Stock mutual funds and exchange-traded funds (ETFs) are jumping on the bandwagon—from big players like Fidelity Investments and its Select Environment and Alternative Energy Portfolio to smaller ones that have been at it for decades, such as the New Alternatives Fund.
The fact that major companies like Facebook, with its pledge to power global operations with 100 percent renewable energy by 2020, are going in big for renewables sweetens the financial prospect for investors.
Electricity sector leads the way in renewable energy investment
According to the International Energy Agency’s latest market forecast, renewables will continue their expansion in the next five years, covering 40 percent of global energy consumption growth. Their use continues to increase most rapidly in the electricity sector, and will account for almost a third of total world electricity generation in 2023.

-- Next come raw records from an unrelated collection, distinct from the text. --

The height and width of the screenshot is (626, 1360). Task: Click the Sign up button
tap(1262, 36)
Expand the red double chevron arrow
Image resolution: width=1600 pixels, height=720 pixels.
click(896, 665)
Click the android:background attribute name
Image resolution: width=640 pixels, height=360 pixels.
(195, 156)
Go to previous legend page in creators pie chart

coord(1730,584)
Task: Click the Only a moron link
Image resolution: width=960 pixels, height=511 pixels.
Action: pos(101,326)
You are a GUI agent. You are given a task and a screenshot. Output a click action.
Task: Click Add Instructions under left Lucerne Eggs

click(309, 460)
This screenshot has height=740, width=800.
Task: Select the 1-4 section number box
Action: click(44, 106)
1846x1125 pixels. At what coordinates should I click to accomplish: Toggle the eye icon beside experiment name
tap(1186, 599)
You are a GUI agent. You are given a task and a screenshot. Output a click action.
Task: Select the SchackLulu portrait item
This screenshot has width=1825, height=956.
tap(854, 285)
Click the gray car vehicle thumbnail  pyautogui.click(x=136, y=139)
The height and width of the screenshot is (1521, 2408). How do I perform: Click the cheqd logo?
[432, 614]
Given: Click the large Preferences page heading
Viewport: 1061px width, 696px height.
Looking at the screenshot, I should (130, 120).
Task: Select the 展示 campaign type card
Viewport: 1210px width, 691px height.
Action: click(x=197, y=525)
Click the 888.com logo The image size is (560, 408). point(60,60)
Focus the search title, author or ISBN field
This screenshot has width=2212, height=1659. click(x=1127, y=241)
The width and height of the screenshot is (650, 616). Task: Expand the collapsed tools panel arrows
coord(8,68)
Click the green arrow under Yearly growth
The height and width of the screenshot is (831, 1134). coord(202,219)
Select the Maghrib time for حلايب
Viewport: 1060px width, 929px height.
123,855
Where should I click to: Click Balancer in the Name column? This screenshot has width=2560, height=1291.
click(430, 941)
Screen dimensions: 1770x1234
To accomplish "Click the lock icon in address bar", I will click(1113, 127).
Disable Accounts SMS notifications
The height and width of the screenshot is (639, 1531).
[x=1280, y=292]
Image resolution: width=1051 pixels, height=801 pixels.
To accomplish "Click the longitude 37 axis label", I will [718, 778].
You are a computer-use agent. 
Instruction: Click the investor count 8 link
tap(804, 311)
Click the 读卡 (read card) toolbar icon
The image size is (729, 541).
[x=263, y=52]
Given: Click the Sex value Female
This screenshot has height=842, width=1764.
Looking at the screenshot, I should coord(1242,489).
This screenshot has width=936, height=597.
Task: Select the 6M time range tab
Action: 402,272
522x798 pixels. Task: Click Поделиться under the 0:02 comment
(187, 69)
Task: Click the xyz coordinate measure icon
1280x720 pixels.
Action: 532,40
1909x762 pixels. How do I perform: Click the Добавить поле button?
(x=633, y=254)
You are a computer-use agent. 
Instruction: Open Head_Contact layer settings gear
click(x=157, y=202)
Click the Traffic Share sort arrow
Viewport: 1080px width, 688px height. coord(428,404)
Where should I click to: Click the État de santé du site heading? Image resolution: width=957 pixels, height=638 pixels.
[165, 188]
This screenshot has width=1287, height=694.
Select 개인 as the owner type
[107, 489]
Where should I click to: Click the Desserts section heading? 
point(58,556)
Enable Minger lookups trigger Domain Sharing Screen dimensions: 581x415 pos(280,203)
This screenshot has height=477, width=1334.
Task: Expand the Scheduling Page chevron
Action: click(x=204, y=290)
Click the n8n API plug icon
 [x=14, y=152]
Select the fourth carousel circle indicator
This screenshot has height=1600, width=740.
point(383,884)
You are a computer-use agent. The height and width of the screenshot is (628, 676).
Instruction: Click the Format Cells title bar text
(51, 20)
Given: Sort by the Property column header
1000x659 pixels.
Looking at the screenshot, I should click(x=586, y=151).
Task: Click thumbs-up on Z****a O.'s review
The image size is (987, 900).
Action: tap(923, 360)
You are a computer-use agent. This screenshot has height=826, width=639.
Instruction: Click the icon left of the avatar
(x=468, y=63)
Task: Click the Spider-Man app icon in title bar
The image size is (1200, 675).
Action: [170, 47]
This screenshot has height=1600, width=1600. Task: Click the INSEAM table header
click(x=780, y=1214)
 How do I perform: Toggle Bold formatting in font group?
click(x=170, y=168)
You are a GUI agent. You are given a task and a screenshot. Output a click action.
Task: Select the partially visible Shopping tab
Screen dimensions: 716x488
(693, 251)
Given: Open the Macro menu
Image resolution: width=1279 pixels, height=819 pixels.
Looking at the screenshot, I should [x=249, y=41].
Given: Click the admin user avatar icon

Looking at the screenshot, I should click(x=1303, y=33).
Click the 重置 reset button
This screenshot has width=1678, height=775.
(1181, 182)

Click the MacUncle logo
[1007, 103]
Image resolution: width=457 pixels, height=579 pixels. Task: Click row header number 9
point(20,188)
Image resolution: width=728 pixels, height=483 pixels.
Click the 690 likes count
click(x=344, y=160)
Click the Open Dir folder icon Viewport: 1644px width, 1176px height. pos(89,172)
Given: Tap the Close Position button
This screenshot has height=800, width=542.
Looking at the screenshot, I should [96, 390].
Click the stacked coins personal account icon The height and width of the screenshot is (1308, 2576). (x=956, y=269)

As such, large utilities like NextEra Energy and MidAmerican Energy are making huge investments in renewables. James L. Robo, CEO of NextEra Energy, one of the country’s largest power generators, predicted that solar and wind power will be cheaper than coal or nuclear generation by the beginning of the next decade. MidAmerican Energy, the majority of which is owned by billionaire investor Warren Buffet’s holding company, Berkshire Hathaway, has set its sights on getting 100 percent of its electricity from wind power by 2020.
With the recent report by a United Nations scientific panel calling for immediate action to reduce greenhouse gas emissions, demand for renewable energy may continue to surge—and with it investment in renewable technologies.
Renewable funds ease the energy transition, managers say
Managers of green-energy funds argue that individual investments help the energy transition. All else equal, more investors should mean higher stock values for renewable energy companies, which would make it easier for those companies and new ventures to raise money, Edward B. M. Guinness, manager of the Guinness Atkinson Alternative Energy Fund, told The New York Times earlier this month. That should translate to further investment and expansion. “Every piece of investment in the sector matters,” he said.
Further, studies from Morningstar and others have shown that including nonfinancial factors, like environmental performance, in investment management is healthy for overall returns.
Make money and deal with climate change
Lucas White, manager of the GMO Climate Change Fund, targets alternative-energy investments as part of the fund’s energy exposure. “As the costs fell for solar, wind, batteries and storage, our research led us to think that there was a new strategy focused more directly on the solutions side,” White said in an interview in Advisor Perspectives.
The fund’s mandate “is to make as much money as possible investing in solutions for dealing with climate change,” White said—noting that he expects rising demand for renewable energy to make investments in the sector even more lucrative. “We are trying to figure out how to profit from the activity in this area, which we expect to ramp up considerably.”